Tours in poor communities at home and abroad are double edged swords. They do often reinforce a detached romance with poverty, allowing for a separation of the experience from its observed reality. But even those moments, through discussion and commentary, can be turned into teachable moments. They can be used to touch the hearts and minds of observers in powerful ways.
I work as a tour guide, often showing visitors the inner city neighborhoods and history of slavery in Charleston, SC. I have learned to be an effective advocate for change I had to overcome my own issues with the circumstances of the past and present. Once I broke through the barriers of my own resistance, I found I was able to explain without excusing the conditions and experiences, and to effectively describe the resilience and humanity of those who are poor or were enslaved.
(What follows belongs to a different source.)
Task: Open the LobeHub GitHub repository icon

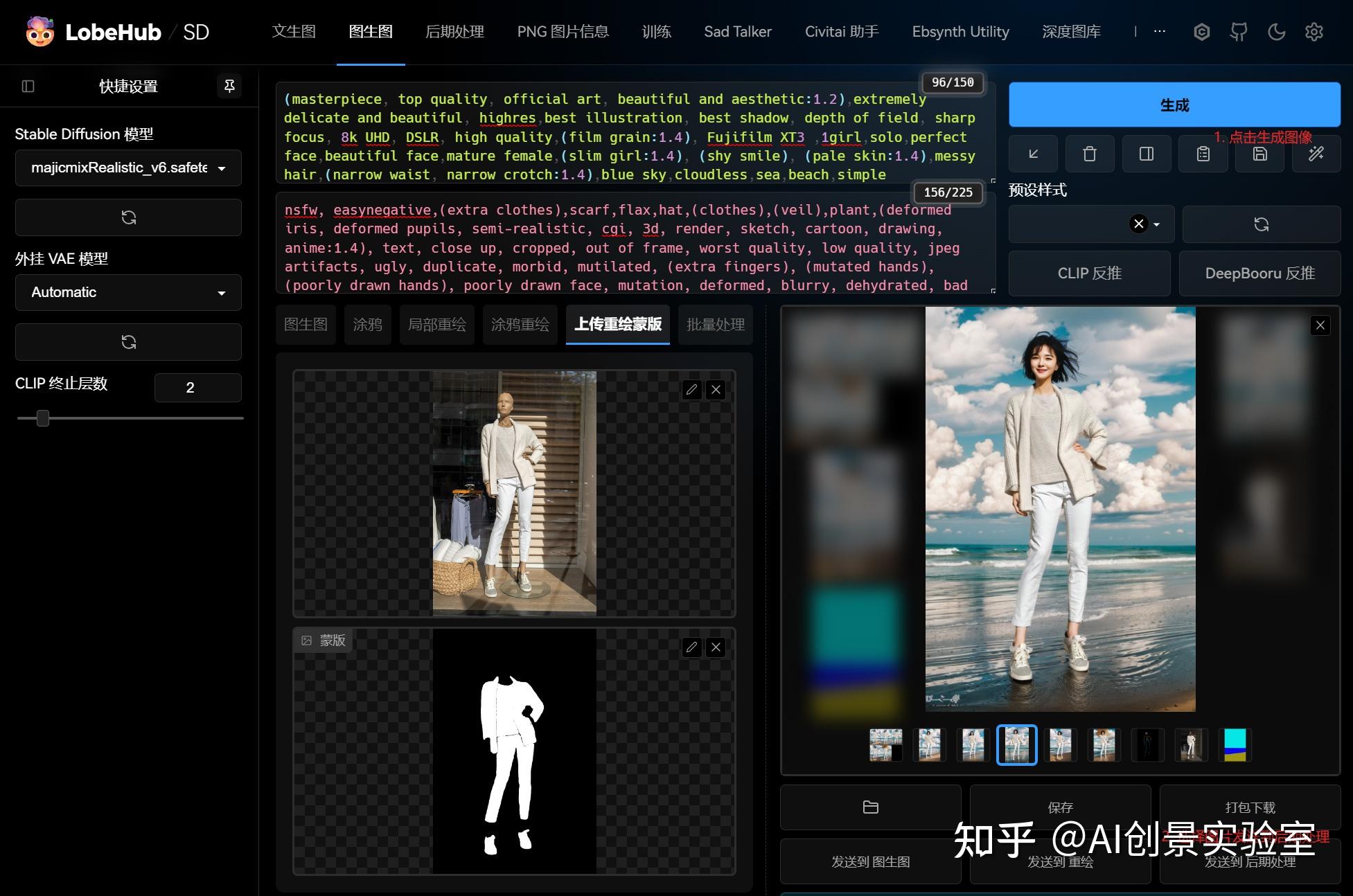Action: 1238,31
Bridging the gap of perceptions and responses to poverty and its circumstances, whether witnessed directly or abstractly discussed in classrooms and coffee shops, requires a special kind of communication to create empathy. Somehow, it is necessary to show a whole picture of how outward circumstances are balanced against a timeless inner strength. Viewing the extreme conditions of the poor firsthand, up close, doesn’t create the problem of idealized antipathy or make it worse–but it does offer an opportunity to engage in directed dialogue, using carefully chosen examples and insights, to connect those who are witnesses to a new understanding of these conditions.